Reputation: 30855
I expect the following to result in the value of 14D
being placed in the variable D3
.
However, this is not happening.
Dim D1 As Decimal = 14D
Dim D2 As Decimal = Nothing
Dim D3 As Decimal
D3 = If(D2 = Nothing, D1, D2)
The final value of D3
is 0D
.
Why does D3 end up with the value of 0D rather than 14D?
Upvotes: 0
Views: 443
Reputation: 11380
Decimal is a value type and can't actually be equal to Nothing. Setting a value type to Nothing will result in it taking it's default value (in this case 0D).

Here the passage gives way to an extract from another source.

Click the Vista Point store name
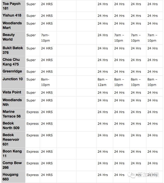 [x=12, y=92]
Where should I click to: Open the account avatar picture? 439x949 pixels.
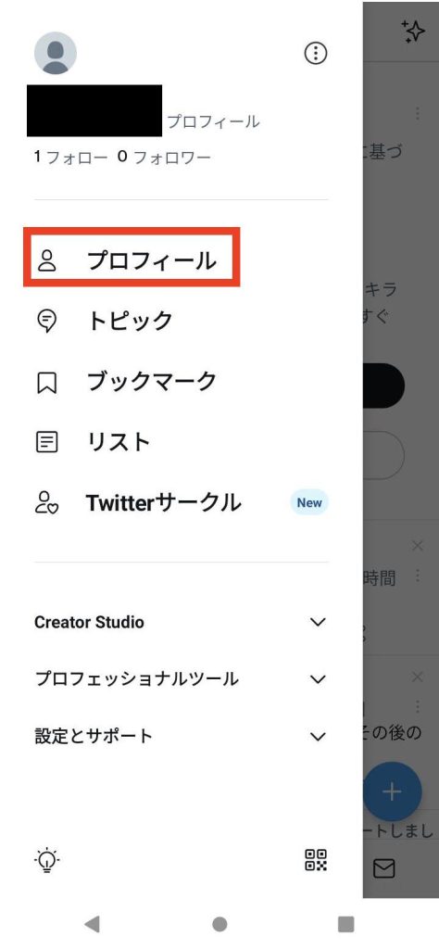click(x=55, y=53)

Here's a working solution:
Dim D1 As Decimal = 14D
Dim D2 As Decimal = Nothing
Dim D3 As Decimal
D3 = If(D2 = CType(Nothing, Decimal), D1, D2)
This is much cleaner in C#:
decimal d1 = 14m;
decimal d2 = default(decimal);
decimal d3;
d3 = (d2 == default(decimal)) ? d1 : d2;
Upvotes: 2
Reputation: 2707
Your code works as it is.
But usually I would use IsNothing(D2)
and not D2 = Nothing
.
Upvotes: 0
Reputation: 15813
Make sure that you are examining the value of D3 in both the debugger AND in the actual application. For example, try this:
Response.Write(D3.ToString())
Does it output 0 or 14? I bet it outputs 0.
Sometimes the debugger shows false information.
If you compile to x86 instead of x64, it will work just fine. Or, you can use If D2 = Nothing Then D3 = D1 Else D3 = D2
. In fact, D3 = If(True, D1, D2)
fails. It fails even if D2 is not assigned nothing. If D2 is assigned 1D, D3 is still assigned 0D. Must be a compiler error.
Upvotes: 1
Reputation: 8475
Decimal
, just like other numeric value types (not reference types, like objects/classes are) default to 0. They cannot have Nothing
assigned to them, as value types exist once declared.
If you want to set a value type to nothing, you must declare it as Nullable
in one of the following ways:
Dim d1 As Nullable(Of Decimal) = Nothing
Or
Dim d2 As Decimal? = Nothing
The question mark is short-hand for the first example.